RISALPUR, March 30: Pakistan Air Force on Thursday welcomed the first four women pilots into its cadre with ceremonial pomp and aerial acrobatics at a grand parade watched by the Vice-Chief of Army Staff.

Saba Khan, Nadia Gul, Mariam Khalil and Saira Batool were among 36 aviation cadets who received their wings after three and a half years of intensive training, breaking into an all-male bastion of Pakistan’s armed forces.

“I want to fly fighter jets and prove that girls can equally serve our country in the best possible manner as men are doing,” Flying Officer Gul, 22, said after graduating from the air force’s elite training academy in Risalpur.

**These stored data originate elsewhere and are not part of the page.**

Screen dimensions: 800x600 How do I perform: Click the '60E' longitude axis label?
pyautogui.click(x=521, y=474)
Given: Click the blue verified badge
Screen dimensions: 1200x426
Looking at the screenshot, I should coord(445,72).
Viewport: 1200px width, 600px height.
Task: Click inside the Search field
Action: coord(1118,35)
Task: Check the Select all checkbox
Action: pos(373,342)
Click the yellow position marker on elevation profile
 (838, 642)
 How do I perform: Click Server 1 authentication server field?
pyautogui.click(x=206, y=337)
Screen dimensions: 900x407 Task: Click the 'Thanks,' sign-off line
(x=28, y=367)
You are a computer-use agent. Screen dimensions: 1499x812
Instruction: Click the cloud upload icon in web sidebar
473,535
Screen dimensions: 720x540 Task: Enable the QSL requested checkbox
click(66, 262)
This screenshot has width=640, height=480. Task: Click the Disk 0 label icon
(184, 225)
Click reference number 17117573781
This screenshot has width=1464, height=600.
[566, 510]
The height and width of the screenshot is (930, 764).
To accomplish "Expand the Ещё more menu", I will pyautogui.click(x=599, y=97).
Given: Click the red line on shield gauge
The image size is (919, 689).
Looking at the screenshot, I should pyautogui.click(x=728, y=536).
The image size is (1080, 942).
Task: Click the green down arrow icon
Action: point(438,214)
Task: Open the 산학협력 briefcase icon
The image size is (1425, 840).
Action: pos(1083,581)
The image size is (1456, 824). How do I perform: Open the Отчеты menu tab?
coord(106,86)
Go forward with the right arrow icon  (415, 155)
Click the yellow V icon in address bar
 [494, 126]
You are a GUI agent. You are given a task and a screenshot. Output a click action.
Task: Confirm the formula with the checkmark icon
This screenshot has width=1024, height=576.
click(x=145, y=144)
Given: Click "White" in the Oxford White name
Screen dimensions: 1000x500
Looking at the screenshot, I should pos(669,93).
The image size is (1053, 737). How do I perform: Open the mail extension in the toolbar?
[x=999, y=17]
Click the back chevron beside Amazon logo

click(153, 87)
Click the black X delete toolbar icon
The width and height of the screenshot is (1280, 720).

Vice-Chief of Army Staff Gen Ahsan Saleem Hyat said the four had “shown the spirit and courage to rise above the ordinary and break new ground for others to emulate.”

“If Pakistan is to rise to the height that it deserves ... both men and women of our beloved land must find equal space and opportunity,” he said.

Carrying rifles and dressed in the same blue uniform as their male colleagues — except for a kameez over their navy blue trousers, and one wearing a headscarf — they paraded before family members and diplomats, and took the military oath.

Two other women — along with nine male cadets — dropped out of the same training course because of air sickness and slow progress. They now work in ground branches of the air force.

The four women are the first women pilots in the 58-year-history of the Pakistan air force. They trained in MFI-17 Super Mushfhak and T-37 jets, and depending on their abilities and the needs of the air force could go on to fly fighter jets.

Three more women are due to get their wings in October, but the air force will see how they perform before deciding whether to induct more women trainees, said Air Cmdr Abid Khwaja, chief of the flight training college.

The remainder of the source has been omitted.